Fidèle à ses habitudes, Éliséa immergeait son corps dans la mousse, au beau milieu de ce bassin. Un homme caché derrière le voile, portant un sac de cuir, l’observait avec convoitise. Le fait d’être amoureux de Sabriana au point de risquer sa vie pour elle ne l’empêchait pas d’admirer avec plaisir la reine en train de se savonner. Tout en se savonnant, la jolie reine ne se doutait de rien. Elle chantait de tout son cœur, elle n’entendit pas le bruit d’un objet qu’on jetait dans l’eau. Une forme longiligne l’approcha en ondoyant : un serpent.

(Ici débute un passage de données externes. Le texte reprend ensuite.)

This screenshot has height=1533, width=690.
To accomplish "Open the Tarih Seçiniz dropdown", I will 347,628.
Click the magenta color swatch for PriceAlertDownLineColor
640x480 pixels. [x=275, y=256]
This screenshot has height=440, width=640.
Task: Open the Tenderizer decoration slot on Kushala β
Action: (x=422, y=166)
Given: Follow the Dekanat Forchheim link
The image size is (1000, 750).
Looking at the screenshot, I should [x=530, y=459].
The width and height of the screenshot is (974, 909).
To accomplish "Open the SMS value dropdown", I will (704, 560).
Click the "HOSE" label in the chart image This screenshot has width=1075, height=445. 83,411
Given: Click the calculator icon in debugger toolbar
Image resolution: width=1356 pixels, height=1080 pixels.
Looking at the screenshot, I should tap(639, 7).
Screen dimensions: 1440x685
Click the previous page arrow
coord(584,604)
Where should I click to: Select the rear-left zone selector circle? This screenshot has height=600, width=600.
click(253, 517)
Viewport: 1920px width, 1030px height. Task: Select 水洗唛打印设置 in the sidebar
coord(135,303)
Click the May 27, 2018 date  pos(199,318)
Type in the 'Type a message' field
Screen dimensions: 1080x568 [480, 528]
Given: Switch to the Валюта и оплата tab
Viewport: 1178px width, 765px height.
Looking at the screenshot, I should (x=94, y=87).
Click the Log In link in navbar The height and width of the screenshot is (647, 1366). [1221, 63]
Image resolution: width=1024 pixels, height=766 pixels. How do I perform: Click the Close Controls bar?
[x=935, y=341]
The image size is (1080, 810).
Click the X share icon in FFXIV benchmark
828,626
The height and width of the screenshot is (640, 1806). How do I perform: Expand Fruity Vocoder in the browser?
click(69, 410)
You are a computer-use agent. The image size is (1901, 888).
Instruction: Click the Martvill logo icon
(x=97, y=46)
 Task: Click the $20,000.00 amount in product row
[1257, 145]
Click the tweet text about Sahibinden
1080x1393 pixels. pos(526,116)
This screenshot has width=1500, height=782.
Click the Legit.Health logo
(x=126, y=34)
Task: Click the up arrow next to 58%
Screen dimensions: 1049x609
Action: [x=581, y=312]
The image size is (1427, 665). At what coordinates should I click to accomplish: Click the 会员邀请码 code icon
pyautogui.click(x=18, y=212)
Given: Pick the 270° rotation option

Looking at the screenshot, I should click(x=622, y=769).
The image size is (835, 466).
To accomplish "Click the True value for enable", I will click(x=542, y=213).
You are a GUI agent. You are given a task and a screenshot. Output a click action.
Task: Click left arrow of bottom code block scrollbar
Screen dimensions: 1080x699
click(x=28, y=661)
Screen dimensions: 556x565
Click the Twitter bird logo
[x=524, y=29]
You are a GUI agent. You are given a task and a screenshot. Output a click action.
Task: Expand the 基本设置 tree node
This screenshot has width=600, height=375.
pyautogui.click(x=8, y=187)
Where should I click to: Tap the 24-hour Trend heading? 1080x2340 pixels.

« Sauve-moi, mon Dieu ! » cria-t-elle.

Aussitôt, elle empoigna la gorge du cobra qui s’enroula autour de son avant-bras. Elle serra l’animal dans son poing, de toutes ses forces. Le regard du serpent, si fascinant d’ordinaire, semblait lui dire :

« Pardon, madame, je ne recommencerai plus. »

La bête, privée de force, libéra le membre de la jeune femme. Elle la projeta hors du bassin.

Le reptile disparut sous la tenture. On entendit un horrible cri.

Sabriana suivait de loin le déroulement des opérations. Elle espérait entendre le cri de sa rivale, mais c’était celui de son amant.

« Tant pis pour lui, se dit-elle. Je l’aurais tué de toute façon. »

Depuis cette nouvelle défaite, elle renonça à son projet d’assassiner Éliséa. Elle sombra dans une profonde mélancolie. Elle abandonna ses dévotions au dieu d’or qui l’avait si mal servi, et cessa de s’alimenter.